Alors que le plan du gouvernement France 2030 investit massivement dans l’innovation industrielle, des chefs d'entreprise alertent sur un paradoxe : si les technologies émergent, leur adoption tarde. Au risque de les voir partir se développer à l'étranger.« Il reste encore des milliards d’euros disponibles au niveau national et neuf millions d’euros pour la Bourgogne-Franche-Comté ». Ce sont les mots du préfet de région, Paul Mourier, qui lançait, ce mercredi 22 octobre, lors d’un point d’étape sur le dispositif France 2030, un appel aux chefs d’entreprise et aux entrepreneurs pour ceux qui hésiteraient à investir, étant donné le contexte budgétaire actuel.
Alors que le budget 2026 de la France est en passe d’être voté, avec des coupes dans tous les secteurs, les crédits 2026 pour l’innovation ne sont, à date, pas encore remis en question.
Depuis son lancement en 2021, le plan France 2030 - doté de 54 milliards d’euros à l’échelle nationale - se veut le fer de lance de la réindustrialisation et de l’innovation « à la française ». En Bourgogne-Franche-Comté, il soutient des filières stratégiques comme l’hydrogène, la santé, l’agroalimentaire ou le nucléaire. Au 30 juin 2025, le volet national du plan a soutenu 260 projets d’entreprises et de collectivités pour un montant global dépassant les 547 millions d’euros. Quant au volet régionalisé du plan, il a permis d’accompagner 76 projets lauréats pour un montant de 32 millions d’euros cofinancés par l’État et la Région.

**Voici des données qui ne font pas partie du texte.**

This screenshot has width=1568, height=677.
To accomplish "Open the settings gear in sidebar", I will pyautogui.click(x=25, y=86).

« La réindustrialisation prend concrètement corps ici », se félicite Paul Mourier, qui insiste sur « la complémentarité entre recherche, formation, entreprises et institutions publiques ». À l’échelle locale, les extensions d’usines dépassent désormais les fermetures, preuve, selon lui, que « la mécanique enclenchée fonctionne ».

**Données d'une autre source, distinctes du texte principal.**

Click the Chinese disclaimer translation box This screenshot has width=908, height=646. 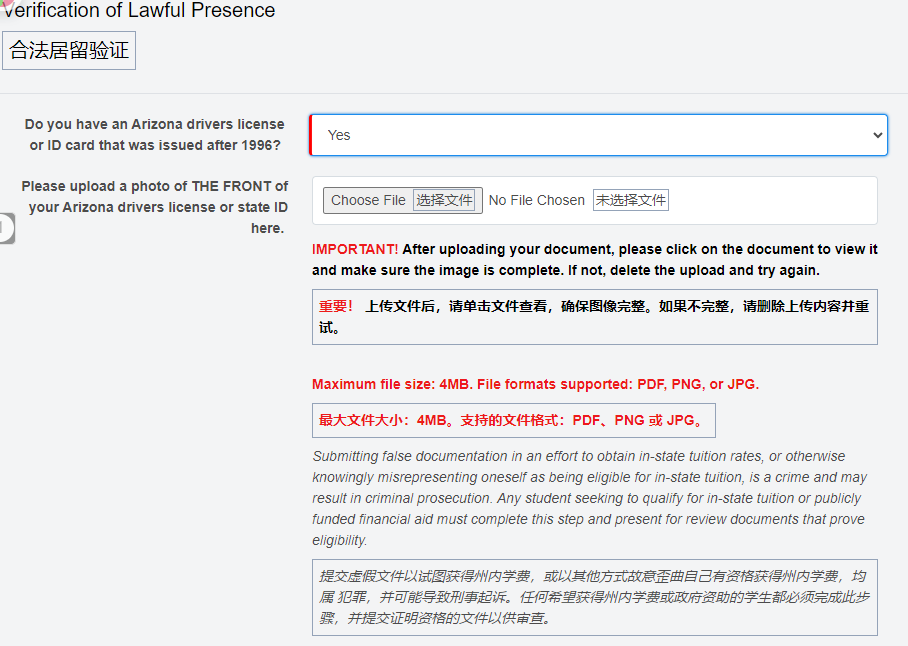[594, 597]
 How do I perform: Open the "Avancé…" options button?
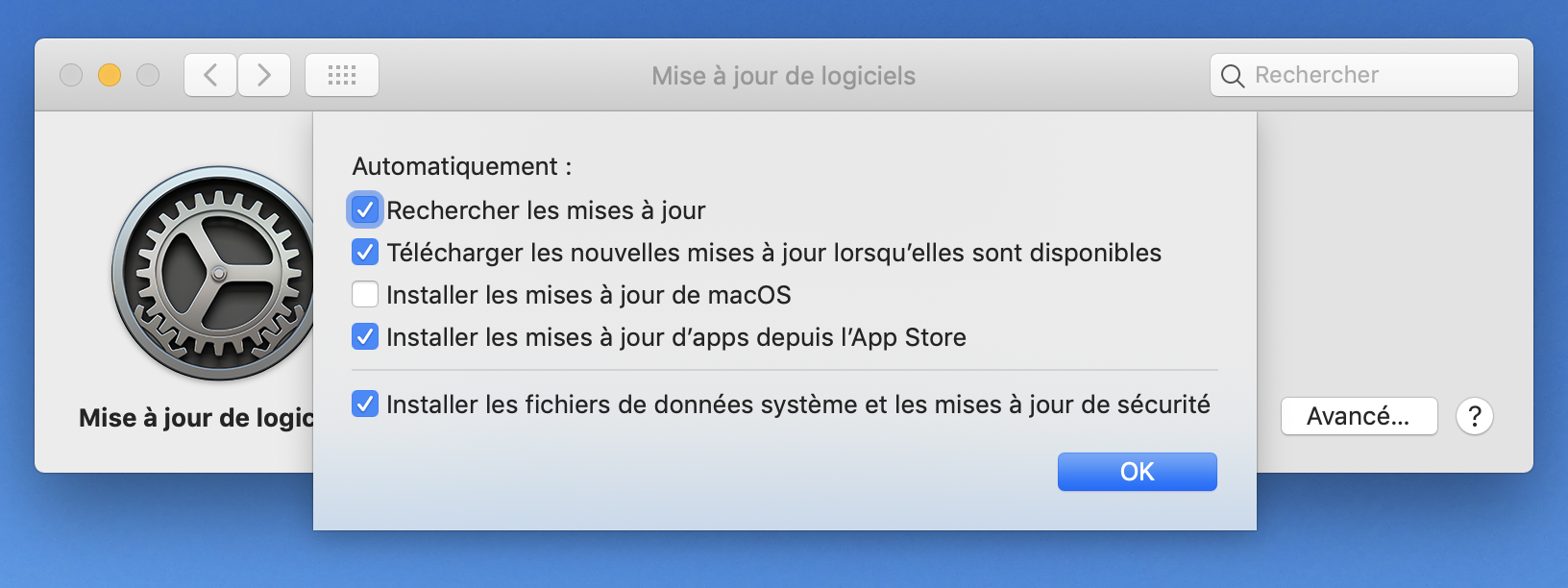[x=1359, y=417]
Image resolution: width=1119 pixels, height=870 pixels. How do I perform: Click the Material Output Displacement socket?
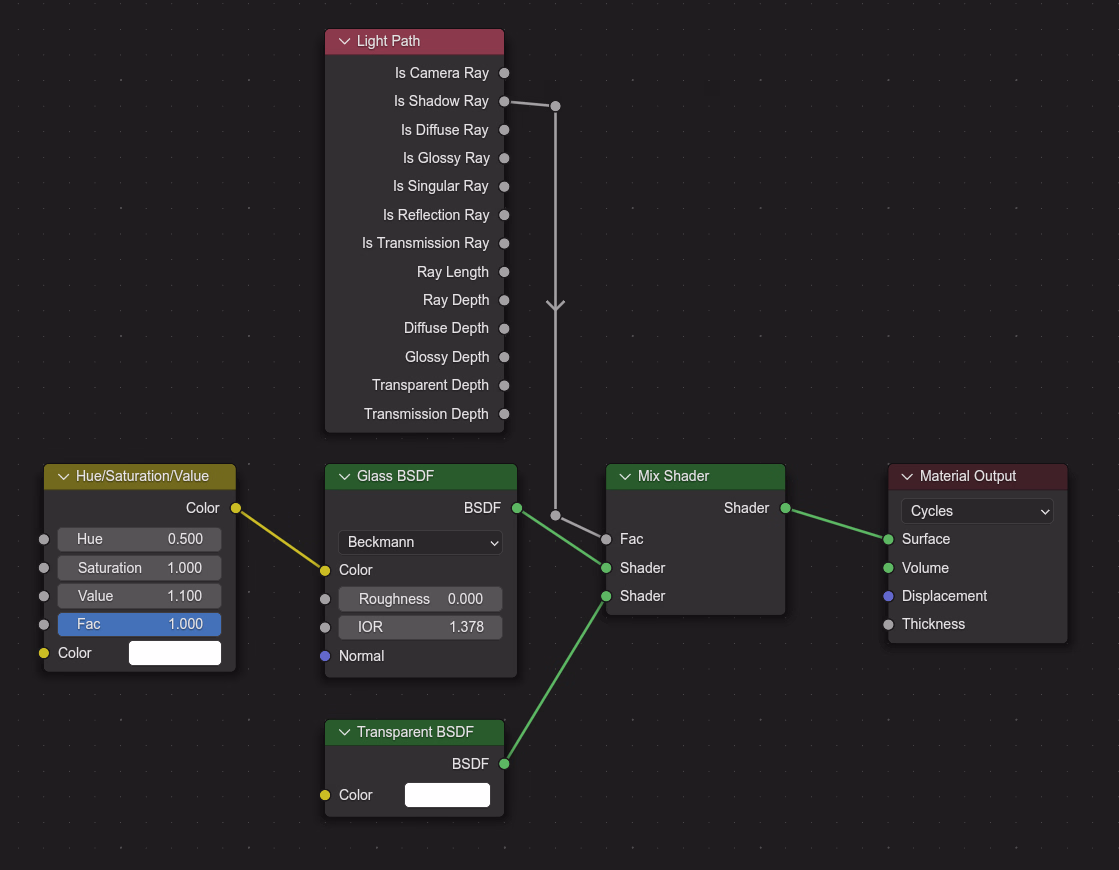tap(888, 596)
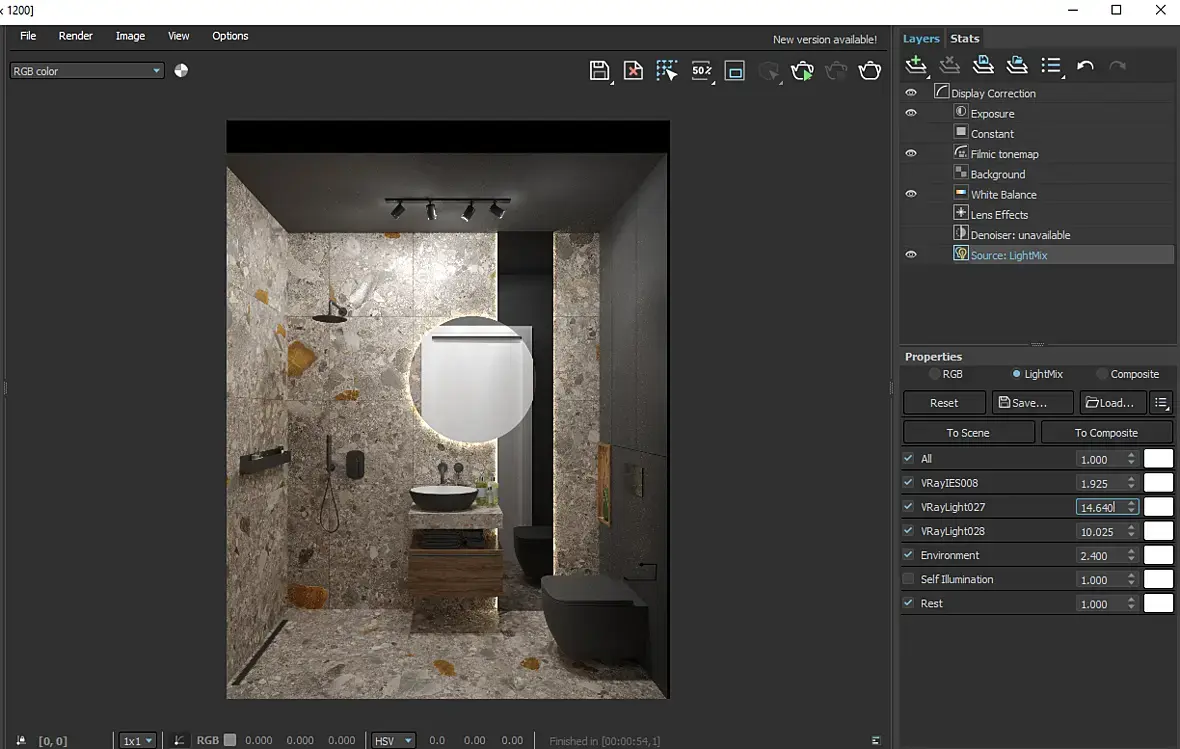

Le géochanvre face aux freins de la commande publique
Mais sur le terrain, l’enthousiasme institutionnel se heurte parfois à la réalité économique. Parmi les six lauréats présents au point d'étape du Comité stratégique France 2030 à Dijon, Frédéric Roure, président de Géochanvre, en témoigne. Sa PME basée dans l’Yonne fabrique des toiles de paillage biodégradables à base de fibres végétales, une alternative concrète aux plastiques agricoles, soutenue à hauteur de 6 millions d’euros sur un projet à 24 millions d’euros par l’État via l’appel à projets « Première usine » de France 2030.